Mono is one coded channel. The decoder writes one signed integer PCM sample per frame in the SINF bit depth:

out[frame] = clamp(sample2x >> 1)

Stereo Layout

Stereo uses two coded channel states in one shared bitstream. The first coded channel is the left sample. The second coded channel is a side/difference value:

coded0 = left2x
coded1 = right2x - left2x

The decoder consumes coded0, then coded1, for every frame:

left  = coded0 >> 1
right = (coded0 + coded1) >> 1

The two coded channels maintain independent deltas, averages, j, and rbits, but they share the same current_word and bits_left bit-reader state.

Decoder Chunking

VelociLoops decodes in blocks up to 0x100000 frames, matching the official SDK’s block-oriented path. The DWOP predictor state is preserved across blocks. It is not reset at slice boundaries.


DWOP Encoding

VelociLoops includes an encoder that writes bitstreams accepted by the VelociLoops decoder. It mirrors the decoder state machine:

  • Input floats are first clamped to [-1.0, 1.0] and converted to signed integer PCM at the authored bit depth (16-bit or 24-bit).

  • Mono encodes one coded channel: sample2x = pcm * 2.

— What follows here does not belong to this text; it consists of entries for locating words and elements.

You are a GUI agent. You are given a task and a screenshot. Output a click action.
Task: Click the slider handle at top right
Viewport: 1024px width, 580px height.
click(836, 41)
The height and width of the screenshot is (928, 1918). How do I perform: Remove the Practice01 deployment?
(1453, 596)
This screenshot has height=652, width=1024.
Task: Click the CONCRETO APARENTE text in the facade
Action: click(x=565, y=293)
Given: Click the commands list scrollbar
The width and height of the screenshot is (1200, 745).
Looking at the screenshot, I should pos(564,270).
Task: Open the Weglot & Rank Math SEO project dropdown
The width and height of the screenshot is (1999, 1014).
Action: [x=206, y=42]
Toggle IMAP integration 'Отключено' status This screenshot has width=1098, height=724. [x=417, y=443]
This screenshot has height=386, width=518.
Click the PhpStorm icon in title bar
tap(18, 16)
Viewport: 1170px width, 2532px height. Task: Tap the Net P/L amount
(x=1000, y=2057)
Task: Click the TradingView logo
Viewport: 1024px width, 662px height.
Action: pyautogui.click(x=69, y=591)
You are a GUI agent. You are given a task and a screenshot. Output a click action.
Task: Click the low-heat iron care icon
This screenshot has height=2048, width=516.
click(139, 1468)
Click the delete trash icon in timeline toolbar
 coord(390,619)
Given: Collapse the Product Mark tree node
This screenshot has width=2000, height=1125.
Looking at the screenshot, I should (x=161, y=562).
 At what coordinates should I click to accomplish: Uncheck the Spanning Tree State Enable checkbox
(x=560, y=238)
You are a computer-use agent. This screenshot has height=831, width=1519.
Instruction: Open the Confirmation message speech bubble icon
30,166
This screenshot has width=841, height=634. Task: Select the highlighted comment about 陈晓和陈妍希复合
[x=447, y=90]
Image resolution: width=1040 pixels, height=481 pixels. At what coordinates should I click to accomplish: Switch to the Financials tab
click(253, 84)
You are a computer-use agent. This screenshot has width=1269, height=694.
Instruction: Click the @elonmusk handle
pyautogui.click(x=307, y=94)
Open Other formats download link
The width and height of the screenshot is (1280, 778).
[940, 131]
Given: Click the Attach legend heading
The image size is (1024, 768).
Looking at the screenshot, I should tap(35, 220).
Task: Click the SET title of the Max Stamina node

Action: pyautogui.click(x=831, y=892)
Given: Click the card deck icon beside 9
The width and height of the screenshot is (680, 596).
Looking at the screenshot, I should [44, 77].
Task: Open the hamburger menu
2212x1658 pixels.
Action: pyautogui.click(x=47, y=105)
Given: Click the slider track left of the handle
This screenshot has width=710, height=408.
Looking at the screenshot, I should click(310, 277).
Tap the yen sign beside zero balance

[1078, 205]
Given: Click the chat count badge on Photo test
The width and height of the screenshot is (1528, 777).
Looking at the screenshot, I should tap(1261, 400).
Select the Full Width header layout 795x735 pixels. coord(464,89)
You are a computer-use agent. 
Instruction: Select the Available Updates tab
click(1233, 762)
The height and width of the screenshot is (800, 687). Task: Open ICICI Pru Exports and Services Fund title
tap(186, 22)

  • Stereo encodes two coded channels per frame: left2x, then right2x - left2x.

  • The predictor index is selected by the same minimum-average rule.

  • The encoder computes the residual that will reconstruct the desired sample through the selected predictor.

  • Residuals are mapped to code values with:

    code = residual >= 0 ? residual : -residual - 1
    
  • The encoder searches for a valid zero-prefix length and remainder encoding using the same step, j, rbits, and extended-remainder rules as the decoder.

  • Bits are written MSB first into big-endian 32-bit words.

  • The last word is zero-padded if the final code does not end on a 32-bit boundary.

The writer then emits the complete REX2 container with SDAT holding the DWOP payload.

Writer Subset

Files written by VelociLoops are deliberately conservative:

  • Root container is CAT REX2.

  • HEAD is the fixed 29-byte compatibility payload.

  • CREI is written only when at least one creator field is non-empty.

  • GLOB, RECY, DEVL/TRSH/EQ/COMP, SLCL/SLCE, SINF, and SDAT are written.

  • SINF is emitted as 16-bit integer (format code 3) or 24-bit integer (format code 5) according to VLFileInfo::bit_depth.

  • processing_gain, transient fields, sample rate, tempo, time signature, loop points, and slice starts/lengths come from VLFileInfo and added slices after normalization.

An unmodified file opened from disk and saved through vl_save_to_memory() is returned byte-for-byte from the original buffer unless the handle was dirtied.


Validation Notes

For 120Mono.rx2, the verified first loaded DWOP words are:

0x82082082 0x08208208 0x20820820 0x82082082

Those words begin at the first byte of the SDAT payload. The official trace for 120Mono.rx2 decodes 117760 frames, and decoded frame 322 (loopStart) begins:

-231 -421 -410 -209 205 564 709 585 161 -349

These details are useful regression anchors when changing the bit reader, prefix-step logic, average update, or predictor code.